Charles Péguy, el filósofo francés, recordaba que ese ideal moral mínimo, el de una ciudad sin exilio, es una obligación moral que nos corresponde a todos: construir una sociedad en la que nadie deba vivir privado del reconocimiento de la condición de sujeto de derecho, que es la del ser político, el que, como ciudadano, goza de la protección del derecho que dispensan los estados. Los refugiados son personas radicalmente vulnerables porque son seres humanos sin más atributos, privados del rasgo político, la condición de pertenencia, el título de ciudadanos de un Estado, sin el cual esos derechos humanos proclamados como universales en 1789 son papel mojado. Porque los derechos del hombre no son nada si no se es ciudadano. O en todo caso, son muy poco si no se es titular del pasaporte de un Estado que cuenta.
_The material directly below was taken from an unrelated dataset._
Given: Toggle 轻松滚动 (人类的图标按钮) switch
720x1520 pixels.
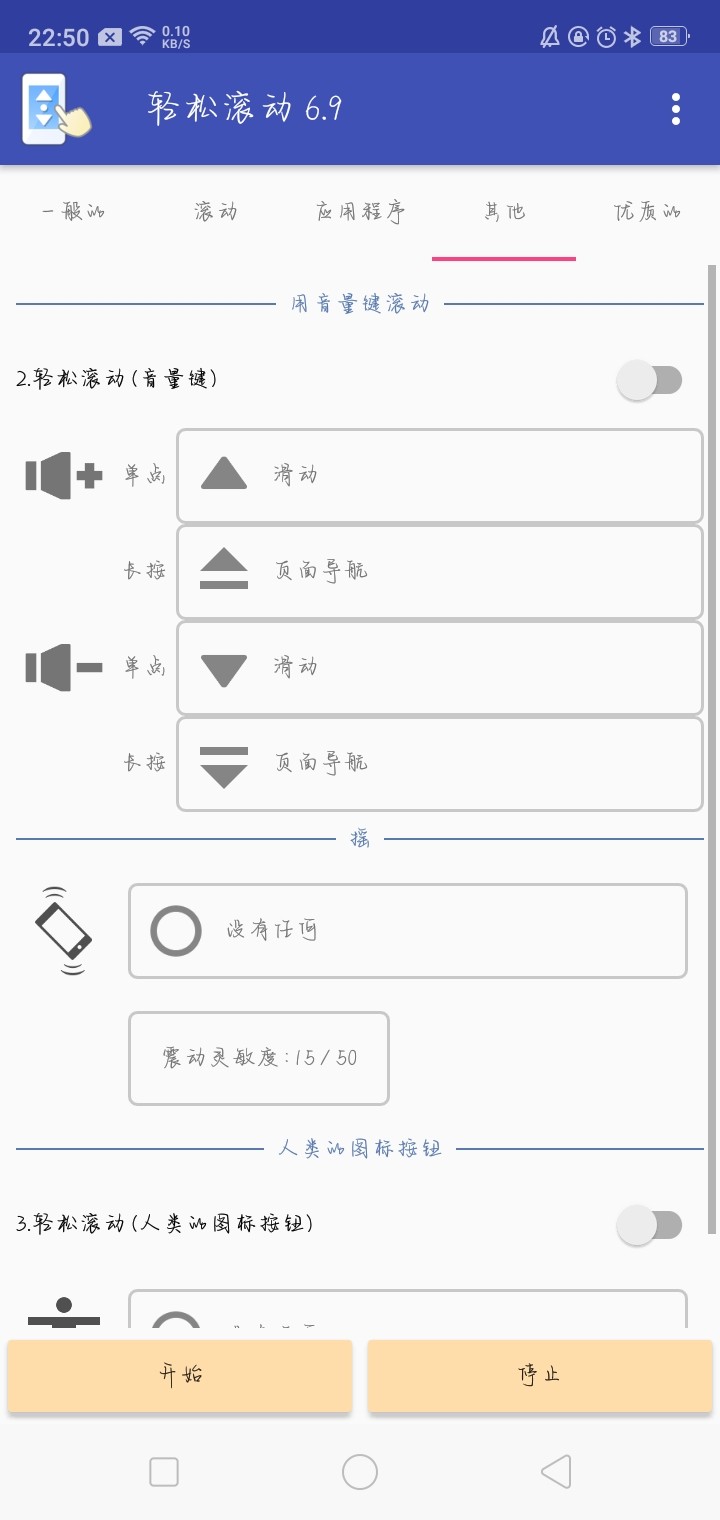Looking at the screenshot, I should pos(650,1225).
No somos, ni seremos una sociedad decente mientras no seamos conscientes de que esa condición es incompatible con nuestra indiferencia ante la realidad que afecta los refugiados, el desamparo radical que es consecuencia de la omisión (o peor, del rechazo) del deber de los poderes públicos, de las instituciones de nuestros estados. Estos estados, que deberían garantizar el asilo, lo niegan activamente o lo omiten. La obligación nos vincula a todos nosotros, a la sociedad civil, a todos y cada uno de los ciudadanos. También es necesario señalar nuestra obligación de exigir a los poderes públicos que asuman esa responsabilidad de proteger. Y, por eso, tenemos que ser coherentes y no otorgar nuestro voto a ningún partido político que no contemple en sus programas de forma clara y concreta ese deber de proteger suficientemente a los refugiados, lo que exige poner a su alcance, hacerles accesible el derecho de asilo.
Notas
[1] Reforma del Sistema nacional de Salud en España, por el cual los extranjeros ilegales no tienen derecho a la prestación de asistencia sanitaria.